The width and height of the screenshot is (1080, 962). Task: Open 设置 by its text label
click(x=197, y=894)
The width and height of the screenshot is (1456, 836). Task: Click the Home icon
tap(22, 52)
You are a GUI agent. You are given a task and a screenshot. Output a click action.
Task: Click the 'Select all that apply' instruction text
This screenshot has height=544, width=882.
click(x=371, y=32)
--
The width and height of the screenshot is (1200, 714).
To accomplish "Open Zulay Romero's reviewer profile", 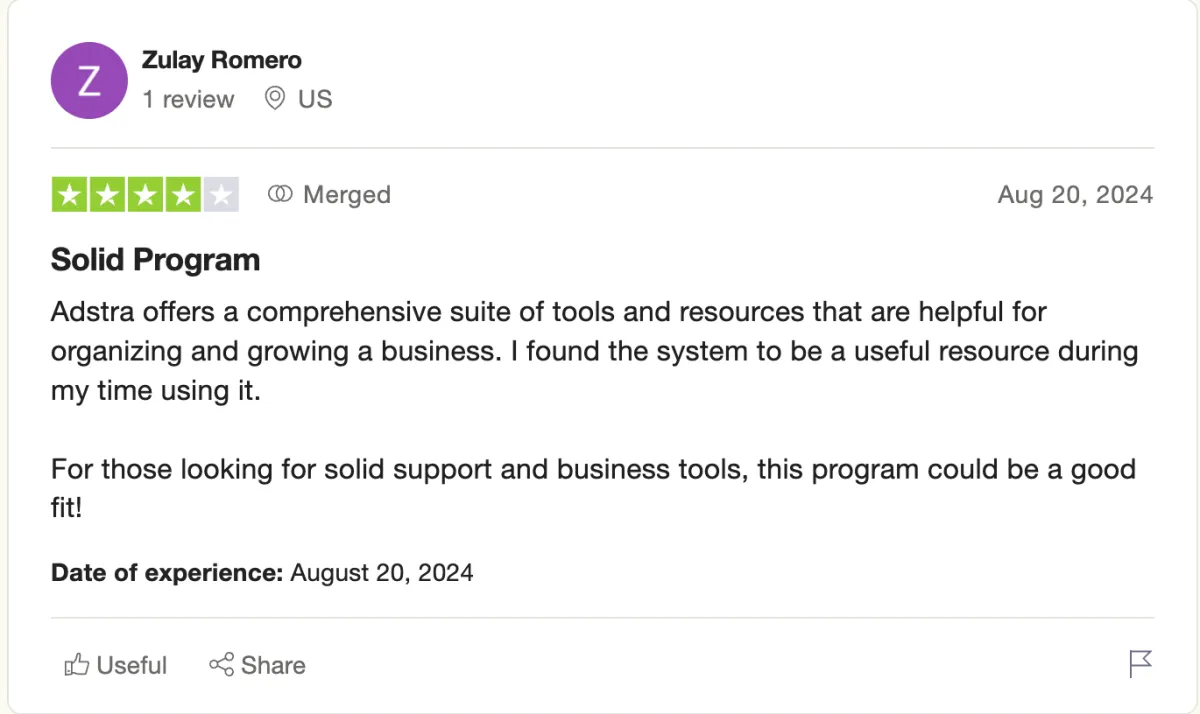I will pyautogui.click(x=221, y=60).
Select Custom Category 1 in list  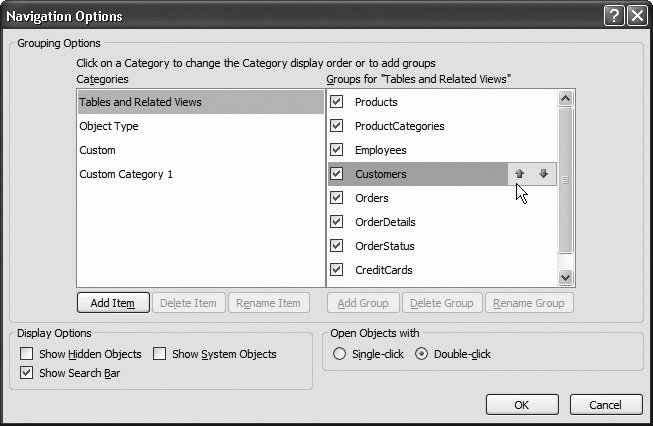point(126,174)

▶ **Directions for this task**
Would you print exactly and only the lines of the material above that run from the line with "The width and height of the screenshot is (1080, 962)." through the line with "You are a GUI", both included?

▶ **Exercise result**
The width and height of the screenshot is (1080, 962). Task: Open 设置 by its text label
click(x=197, y=894)
The width and height of the screenshot is (1456, 836). Task: Click the Home icon
tap(22, 52)
You are a GUI agent. You are given a task and a screenshot. Output a click action.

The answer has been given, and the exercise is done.